Advances in printing technology are changing the face of publishing.

Several years ago, the Special Libraries Association, Washington, D.C., published a new book and placed it on the market. This year, the book will be taken out of print, even though three fourths of the original print run remain on the shelves.

Today, thanks to SLA's use of a new technology known as on-demand printing, the futuristic and sometimes costly guesswork common to publishing ventures is being eliminated whenever possible.

Technological advances now make it possible to print relatively few copies of a new book to determine at the outset how well it will sell. Additional print runs can be ordered without having to pay costs associated with more traditional printing methods.

The on-demand concept is essentially one of short notice, quick-turnaround printing designed to reduce or eliminate inventory.

How does on-demand publishing work? A more complete description of the process appears later in this article, but generally you or your publishing director supply a printer with a preformatted disk or camera-ready materials and specify how many copies of the publication you will need for a short period of time. No longer do you have to worry about calculating your association's inventory needs far into the future. The printer produces your publication directly from your disk or camera-ready pages and delivers by your deadline.

This process varies slightly from publisher to publisher. For example, some jobs simply take more time if part of the job, such as the cover, must be run on a traditional web or sheet-fed press.

Understanding the concept

Since most printers can guarantee a five-day turnaround, it's not uncommon for clients to deliver projects at the last minute, knowing a deadline will be met. A few months down the road, however, you may encounter one of the following problems:

* You've run out of copies of a publication for which there is still demand.

* Material has become outdated.

* Orders for a particular publication have come to an abrupt halt.

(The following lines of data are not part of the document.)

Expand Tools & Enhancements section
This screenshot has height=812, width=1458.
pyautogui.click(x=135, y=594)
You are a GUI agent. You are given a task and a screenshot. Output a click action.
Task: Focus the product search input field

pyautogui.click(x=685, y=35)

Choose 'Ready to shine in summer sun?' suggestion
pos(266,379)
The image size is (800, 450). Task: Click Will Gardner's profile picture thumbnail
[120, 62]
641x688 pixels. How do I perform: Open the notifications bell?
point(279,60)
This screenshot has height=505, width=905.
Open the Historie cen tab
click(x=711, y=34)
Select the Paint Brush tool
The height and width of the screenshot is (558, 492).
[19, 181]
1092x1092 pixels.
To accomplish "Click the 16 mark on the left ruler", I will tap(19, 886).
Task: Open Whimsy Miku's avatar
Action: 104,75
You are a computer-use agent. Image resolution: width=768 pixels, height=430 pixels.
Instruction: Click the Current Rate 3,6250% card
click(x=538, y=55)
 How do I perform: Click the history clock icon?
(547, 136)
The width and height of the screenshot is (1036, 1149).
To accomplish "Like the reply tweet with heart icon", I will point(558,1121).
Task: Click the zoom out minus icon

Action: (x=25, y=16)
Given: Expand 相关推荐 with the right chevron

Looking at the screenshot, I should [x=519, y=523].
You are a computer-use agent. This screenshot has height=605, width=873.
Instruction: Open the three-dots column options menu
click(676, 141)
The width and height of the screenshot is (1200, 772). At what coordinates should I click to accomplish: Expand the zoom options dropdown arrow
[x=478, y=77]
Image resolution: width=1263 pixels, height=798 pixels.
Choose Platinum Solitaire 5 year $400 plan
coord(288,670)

In each of these situations, you usually have only one option. In the first case, you swallow the cost to print more copies and hope you can sell them to cover the additional cost. In the second situation, you pay to have the entire publication printed over again after updating it. In the third case, you dump the excess inventory. Whatever the case, the association is likely to lose money.

On-demand printing can help you avoid these costly predicaments. The equipment used in on-demand printing is less complicated and requires less skill to operate than that used in traditional offset printing. Most on-demand printers use either the Docutech (Xerox Corporation) machine--which can print directly from your disk or hard copies--or an on-demand electronic printer, which has the same capability.

With offset printing, you're not only paying for the plates, inks, and other materials but also for the high cost of the paid-by-the-hour press operator. It takes a great amount of skill and concentration to operate a traditional web or sheet-fed press.

As with any technology, however, on-demand printing has certain drawbacks. The equipment that is used, for example, lacks the capability to reproduce type and halftones in as high a resolution as is possible with offset printing. Halftones especially do not reproduce well, even when run on the highest-quality, most technologically advanced scanner copier.

Although a scanner copier can reproduce halftones clearly enough for general use, offset printing can achieve up to a 2,500-dots-per-inch effect. Usually, the Docutech and other scanner copiers used for on-demand work will reflect an output of only 600 dots per inch.

Cost factors to consider

A second difference with on-demand printing is that it allows you to avoid costly excess inventory by helping you get more from your printing dollars--and more doesn't mean volume.

Most printers encourage association publishers to order a larger volume of a publication than is necessary because they can offer you a cost break on larger print runs. Such a bargain, however, often turns into costly excess inventory.

On-demand printing allows associations to operate with a minimal inventory. Additional orders can be placed as needed. You pay the same cost per unit each time, no matter how many copies are printed. Most printers can guarantee a per-unit price that will be valid for up to a year. This is generally more cost effective than reprinting with the offset method, because you avoid the fees the printer charges to prepare plates and inks and arrange for press time each time you reprint.

Keep in mind, however, that on-demand printing is most cost effective for publishers who need less than 350 copies for each printing. Investigate both offset and on-demand printing so that you can compare your options.

Testing your market

A third factor that distinguishes on-demand printing is that it requires minimal initial investment, which allows you to test your market. This can be a valuable economic safety net, especially for niche publishers, whose products focus on a specific market, usually professionals or special-interest groups.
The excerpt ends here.